[ 
https://issues.apache.org/jira/browse/KAFKA-19390?page=com.atlassian.jira.plugin.system.issuetabpanels:all-tabpanel
 ]

Masahiro Mori reassigned KAFKA-19390:
-------------------------------------

    Assignee: Masahiro Mori

> AbstractIndex#resize() does not release old mmap on Linux
> ---------------------------------------------------------
>
>                 Key: KAFKA-19390
>                 URL: https://issues.apache.org/jira/browse/KAFKA-19390
>             Project: Kafka
>          Issue Type: Bug
>          Components: core
>    Affects Versions: 3.8.1
>            Reporter: Masahiro Mori
>            Assignee: Masahiro Mori
>            Priority: Major
>              Labels: Linux
>
> Our kafka broker crashed with the following error:
> {code:java}
> [2025-03-29 09:37:03,218] ERROR Error while appending records to 
> <topic>-<partition> in dir /kafka-logs/data ...
> java.io.IOException: Map failed
> at java.base/sun.nio.ch.FileChannelImpl.mapInternal(FileChannelImpl.java:1127)

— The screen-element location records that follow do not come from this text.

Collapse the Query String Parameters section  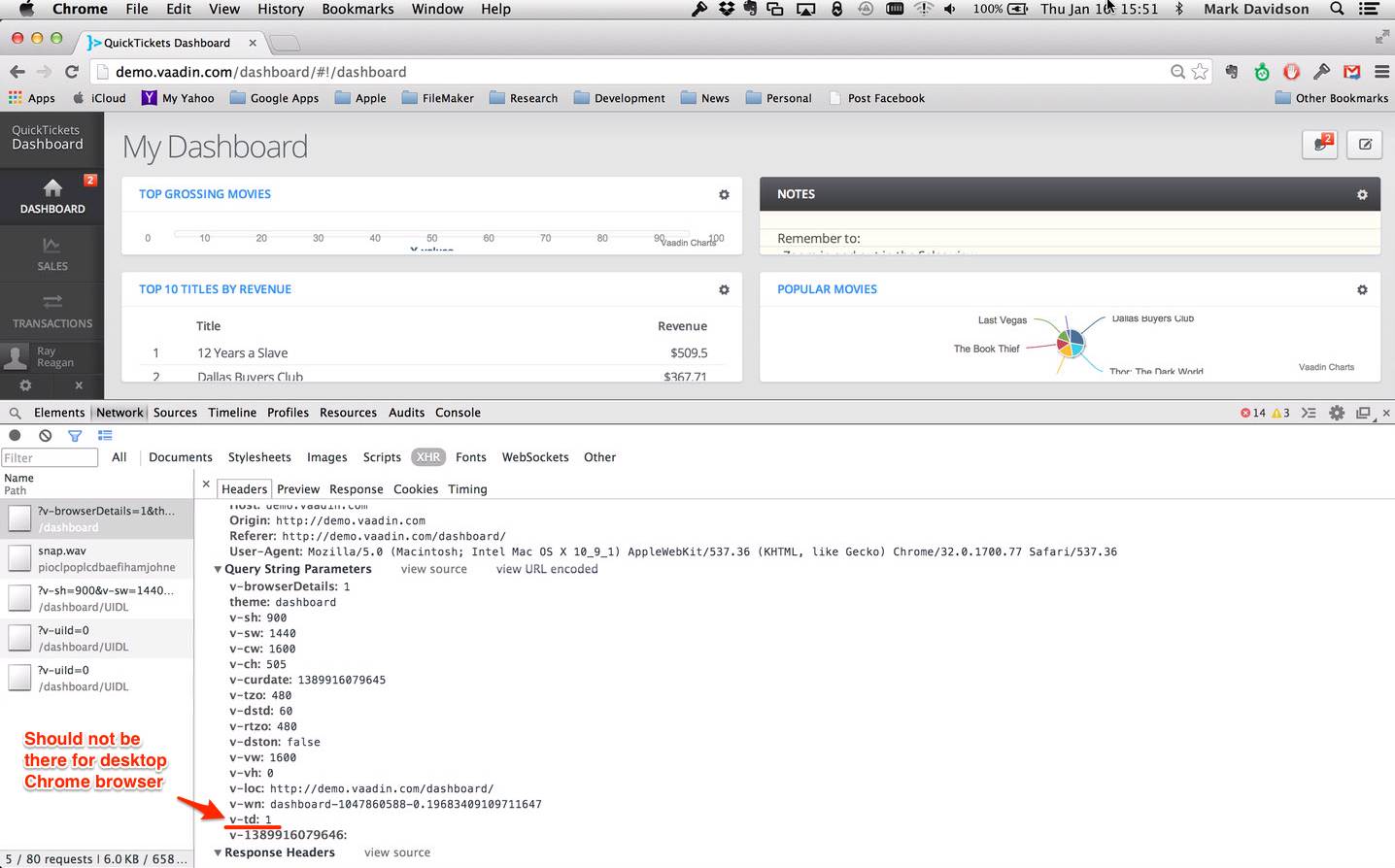218,569
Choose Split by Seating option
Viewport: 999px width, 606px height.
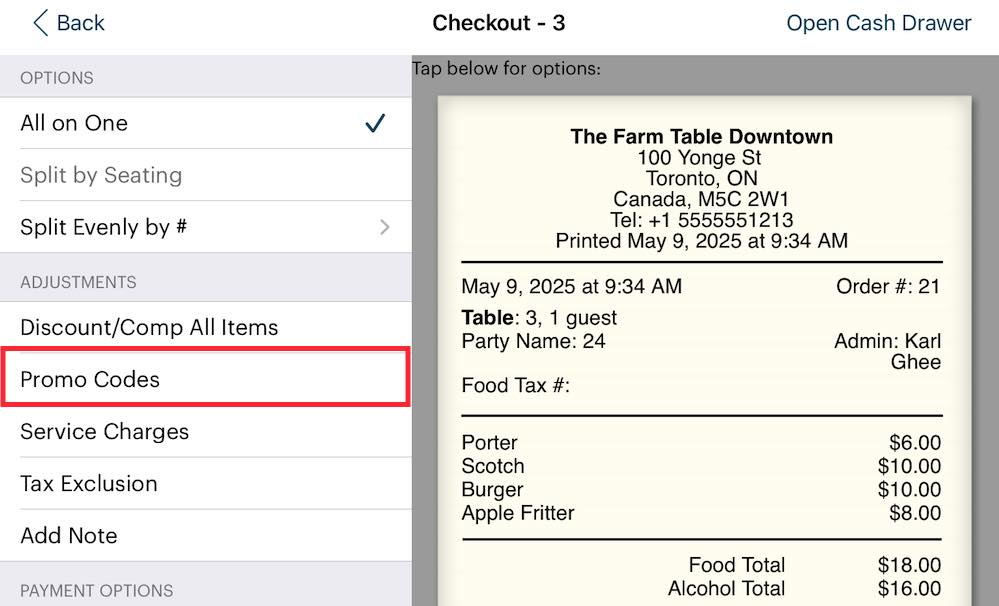tap(101, 175)
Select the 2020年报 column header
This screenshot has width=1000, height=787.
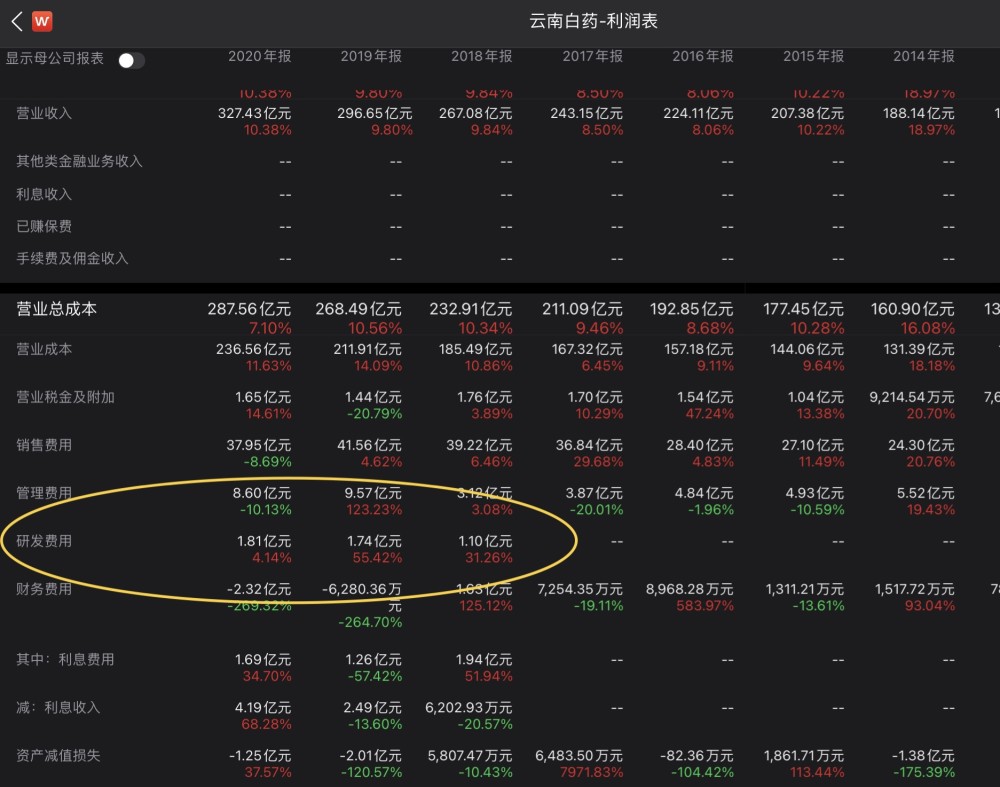pos(259,57)
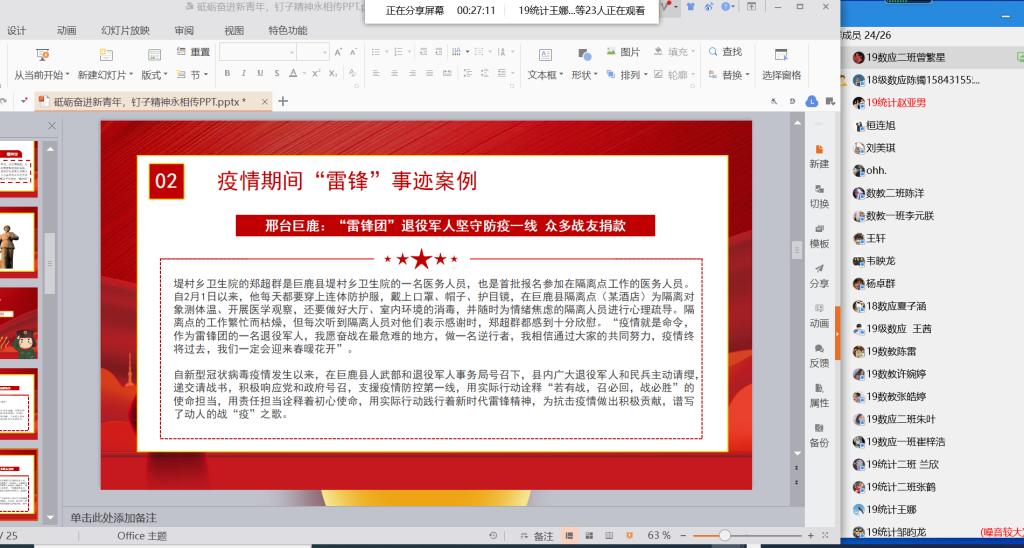The width and height of the screenshot is (1024, 548).
Task: Open the font name combo box
Action: [x=258, y=52]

> at java.base/sun.nio.ch.FileChannelImpl.map(FileChannelImpl.java:1032)
> at 
> org.apache.kafka.storage.internals.log.AbstractIndex.createMappedBuffer(AbstractIndex.java:467)
> at 
> org.apache.kafka.storage.internals.log.AbstractIndex.createAndAssignMmap(AbstractIndex.java:105)
> at 
> org.apache.kafka.storage.internals.log.AbstractIndex.<init>(AbstractIndex.java:83)

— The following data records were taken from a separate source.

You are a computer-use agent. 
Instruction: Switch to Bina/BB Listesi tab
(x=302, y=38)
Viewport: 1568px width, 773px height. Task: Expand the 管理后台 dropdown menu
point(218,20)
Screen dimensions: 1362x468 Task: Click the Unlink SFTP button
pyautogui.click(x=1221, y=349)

> at org.apache.kafka.storage.internals.log.TimeIndex.<init>(TimeIndex.java:65)
> at 
> org.apache.kafka.storage.internals.log.LazyIndex.loadIndex(LazyIndex.java:242)
> at org.apache.kafka.storage.internals.log.LazyIndex.get(LazyIndex.java:179)
> at 
> org.apache.kafka.storage.internals.log.LogSegment.timeIndex(LogSegment.java:146)
> at 
> org.apache.kafka.storage.internals.log.LogSegment.readMaxTimestampAndOffsetSoFar(LogSegment.java:201)
> at 
> org.apache.kafka.storage.internals.log.LogSegment.maxTimestampSoFar(LogSegment.java:211)
> at 
> org.apache.kafka.storage.internals.log.LogSegment.append(LogSegment.java:262)

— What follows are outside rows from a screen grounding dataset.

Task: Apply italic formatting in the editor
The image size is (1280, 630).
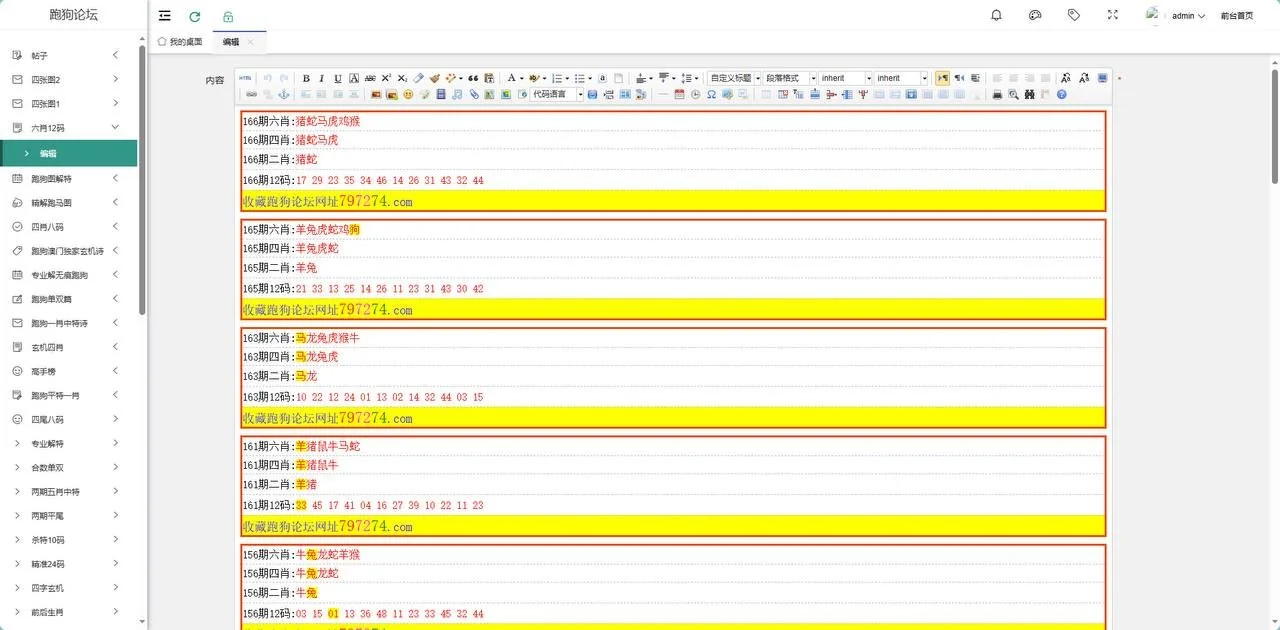Action: 322,78
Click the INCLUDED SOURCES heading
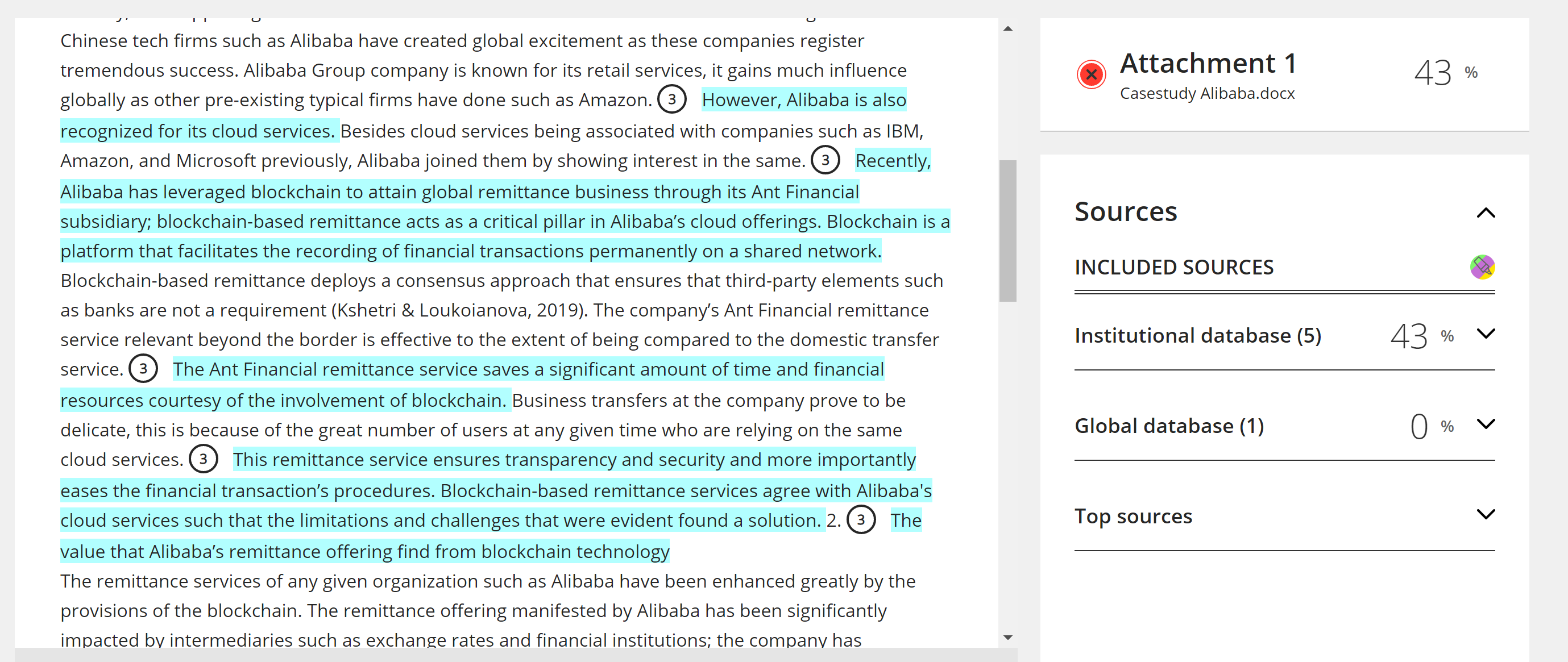 pyautogui.click(x=1173, y=267)
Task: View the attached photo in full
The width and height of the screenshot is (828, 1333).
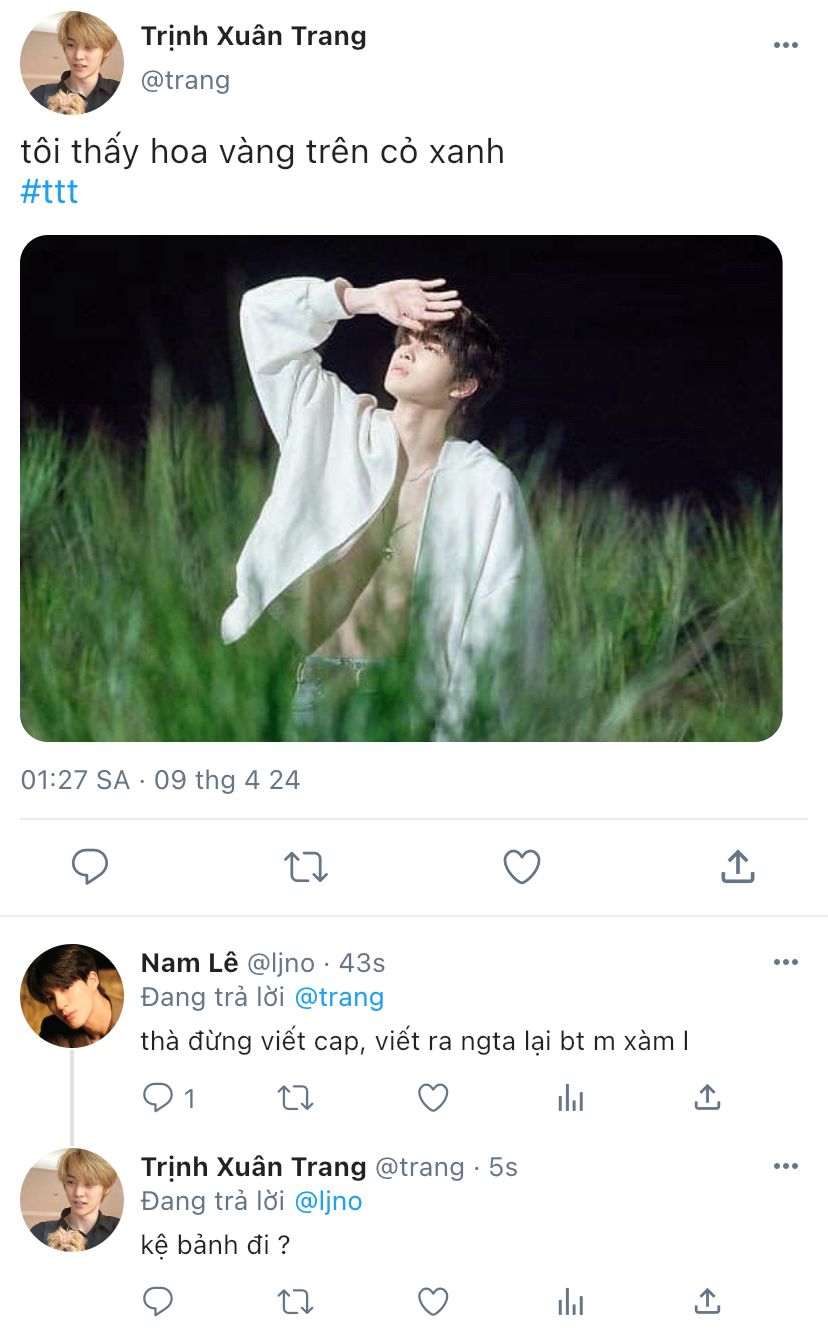Action: pos(401,488)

> at kafka.log.LocalLog.append(LocalLog.scala:417)
> ...
> Caused by: java.lang.OutOfMemoryError: Map failed
> at java.base/sun.nio.ch.FileChannelImpl.map0(Native Method)
> at java.base/sun.nio.ch.FileChannelImpl.mapInternal(FileChannelImpl.java:1124)
> ... 33 more{code}
> We found that kafka process hit the vm.max_map_count limit (which was set to 
> 262144) and most of the mapped entries correspond to deleted index files.
> {code:java}
> > sudo cat /proc/${KAFKA_PID}/maps | grep deleted
> 7d8c5cc00000-7d8c5d600000 rw-s 00000000 08:11 202854769 
> /kafka-logs/data/topic1-22/00000000332910579773.timeindex.deleted (deleted)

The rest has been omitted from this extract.